_Excerpt to read:_
○ ○ ○

What are the evaluation criteria?

I was a bit worried that I wouldn't be selected. One of the criteria is publishing, but at that time I was not yet active in publishing. So I had a feeling that this might be detrimental to me, which in the end was not the case. In my CV I described what I had done and that I had won the Brno PhD. Talent. I think that might have helped me. I hoped that these benefits (competitions, internships, conferences) would compensate for my shortcomings.

How many participants were from the Czech Republic?

I was there with five Czechs and three Slovaks. But what was interesting was that not all of them were studying or working in the Czech Republic at the time. They came from different parts of the world, for example from Colorado, USA. So I can't say how many were sent by Czech institutions. We stayed together at the Lindau Meeting, so we met at breakfast. The official program started on Sunday and ended on Thursday. Friday was reserved for a trip and on Saturday we went home.

Which speaker impressed you the most?

○ ○ ○

_Stored data:_
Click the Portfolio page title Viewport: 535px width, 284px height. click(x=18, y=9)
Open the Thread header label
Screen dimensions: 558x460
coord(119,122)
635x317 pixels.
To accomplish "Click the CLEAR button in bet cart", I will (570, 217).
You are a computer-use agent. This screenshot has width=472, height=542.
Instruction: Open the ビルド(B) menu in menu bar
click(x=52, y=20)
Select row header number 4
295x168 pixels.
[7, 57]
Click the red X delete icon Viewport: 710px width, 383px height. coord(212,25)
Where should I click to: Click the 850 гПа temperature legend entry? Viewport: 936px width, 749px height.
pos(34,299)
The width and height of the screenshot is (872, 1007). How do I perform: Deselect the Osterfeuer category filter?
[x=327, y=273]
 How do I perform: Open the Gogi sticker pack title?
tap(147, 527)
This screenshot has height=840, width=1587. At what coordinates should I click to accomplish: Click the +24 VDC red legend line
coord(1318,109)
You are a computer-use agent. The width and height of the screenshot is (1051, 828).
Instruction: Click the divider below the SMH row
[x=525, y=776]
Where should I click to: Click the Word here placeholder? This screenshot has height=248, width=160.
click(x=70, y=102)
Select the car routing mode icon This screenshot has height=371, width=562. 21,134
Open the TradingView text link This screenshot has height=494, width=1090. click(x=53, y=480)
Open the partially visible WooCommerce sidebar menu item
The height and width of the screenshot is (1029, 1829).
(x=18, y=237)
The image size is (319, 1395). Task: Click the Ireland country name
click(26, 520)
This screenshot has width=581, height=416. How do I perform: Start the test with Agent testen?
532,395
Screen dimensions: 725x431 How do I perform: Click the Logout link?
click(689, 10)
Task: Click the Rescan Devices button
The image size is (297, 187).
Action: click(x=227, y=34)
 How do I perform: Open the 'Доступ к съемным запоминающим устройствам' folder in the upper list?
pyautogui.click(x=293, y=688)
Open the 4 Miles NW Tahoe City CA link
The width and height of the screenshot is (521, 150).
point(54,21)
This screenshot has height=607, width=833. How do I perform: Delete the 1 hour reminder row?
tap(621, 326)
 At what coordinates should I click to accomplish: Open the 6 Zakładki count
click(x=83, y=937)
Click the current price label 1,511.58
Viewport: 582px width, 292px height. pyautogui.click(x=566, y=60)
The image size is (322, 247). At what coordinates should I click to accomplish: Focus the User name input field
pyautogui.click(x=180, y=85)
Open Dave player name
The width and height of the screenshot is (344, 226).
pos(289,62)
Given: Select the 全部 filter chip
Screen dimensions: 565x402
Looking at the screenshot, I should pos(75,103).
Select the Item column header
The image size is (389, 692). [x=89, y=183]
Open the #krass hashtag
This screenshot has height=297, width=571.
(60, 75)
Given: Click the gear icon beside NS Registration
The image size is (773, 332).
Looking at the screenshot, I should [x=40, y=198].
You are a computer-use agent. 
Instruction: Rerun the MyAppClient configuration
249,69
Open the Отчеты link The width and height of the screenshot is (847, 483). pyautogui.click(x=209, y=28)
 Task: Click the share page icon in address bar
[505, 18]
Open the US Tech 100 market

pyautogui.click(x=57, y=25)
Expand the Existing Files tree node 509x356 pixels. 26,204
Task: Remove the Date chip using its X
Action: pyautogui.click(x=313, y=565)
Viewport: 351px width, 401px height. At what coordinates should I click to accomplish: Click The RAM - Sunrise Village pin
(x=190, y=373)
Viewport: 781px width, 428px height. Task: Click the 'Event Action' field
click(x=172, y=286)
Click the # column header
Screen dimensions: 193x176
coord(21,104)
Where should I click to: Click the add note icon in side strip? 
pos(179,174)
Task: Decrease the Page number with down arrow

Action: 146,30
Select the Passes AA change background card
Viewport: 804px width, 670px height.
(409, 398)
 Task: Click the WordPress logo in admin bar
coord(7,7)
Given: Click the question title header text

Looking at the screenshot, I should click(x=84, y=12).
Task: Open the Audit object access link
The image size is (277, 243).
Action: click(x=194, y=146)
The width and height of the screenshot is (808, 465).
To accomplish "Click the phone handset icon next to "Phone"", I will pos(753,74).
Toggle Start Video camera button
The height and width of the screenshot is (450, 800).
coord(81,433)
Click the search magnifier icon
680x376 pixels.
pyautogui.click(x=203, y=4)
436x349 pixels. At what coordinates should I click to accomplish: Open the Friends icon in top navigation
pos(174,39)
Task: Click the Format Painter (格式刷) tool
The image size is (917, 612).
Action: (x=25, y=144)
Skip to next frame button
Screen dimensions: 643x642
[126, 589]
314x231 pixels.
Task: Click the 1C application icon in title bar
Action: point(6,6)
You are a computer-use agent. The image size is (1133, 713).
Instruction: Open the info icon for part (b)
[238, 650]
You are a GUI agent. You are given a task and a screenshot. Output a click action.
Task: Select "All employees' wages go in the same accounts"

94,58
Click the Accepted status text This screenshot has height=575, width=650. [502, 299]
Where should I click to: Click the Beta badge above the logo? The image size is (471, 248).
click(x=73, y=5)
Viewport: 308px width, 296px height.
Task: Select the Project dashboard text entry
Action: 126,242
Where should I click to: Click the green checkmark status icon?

○ ○ ○

_Task 1:_ Copy the passage of the Lindau Meeting interview from "How many participants" to "we went home.".
_Task 2:_ Write the next part of the Lindau Meeting interview, picking up after its final line.

_Final answer 1:_
How many participants were from the Czech Republic?

I was there with five Czechs and three Slovaks. But what was interesting was that not all of them were studying or working in the Czech Republic at the time. They came from different parts of the world, for example from Colorado, USA. So I can't say how many were sent by Czech institutions. We stayed together at the Lindau Meeting, so we met at breakfast. The official program started on Sunday and ended on Thursday. Friday was reserved for a trip and on Saturday we went home.

_Final answer 2:_
I was looking forward to Ben Feringa, who won the 2016 Nobel Prize for the design and synthesis of molecular machines. My PhD is on molecular switches, which we can include here too, so I was naturally interested in his talk and curious to see what he would talk about. The reality, however, exceeded my expectations. He was great. He approached the lecture differently than most of the other laureates, and above all, he is an amazing speaker. He talked about his journey to the Nobel Prize. He basically started from his birth and continued to the present. It was almost riveting at times, people applauded repeatedly during the lecture, he was interactive and immediate, he walked up and down the stage, and I would say that he captured the attention of everyone in the audience with his speech. He struck me as a terribly nice person. The presentations of the other laureates were also interesting, of course, but Ben Feringa really made a strong impression on me.

Did you talk to him?

I didn't get to him at all. After the lectures, the laureates still had seminars and each participant could choose whose seminar they wanted to attend. I attended his seminar, of course. There were so many people there that the room was bursting at the seams, some didn't even have a place to sit, and again, the immediate Ben Feringa even offered his chair to one of the attendees. His seminar was also an incredible performance and an unforgettable experience. 

Did he inspire you in any way?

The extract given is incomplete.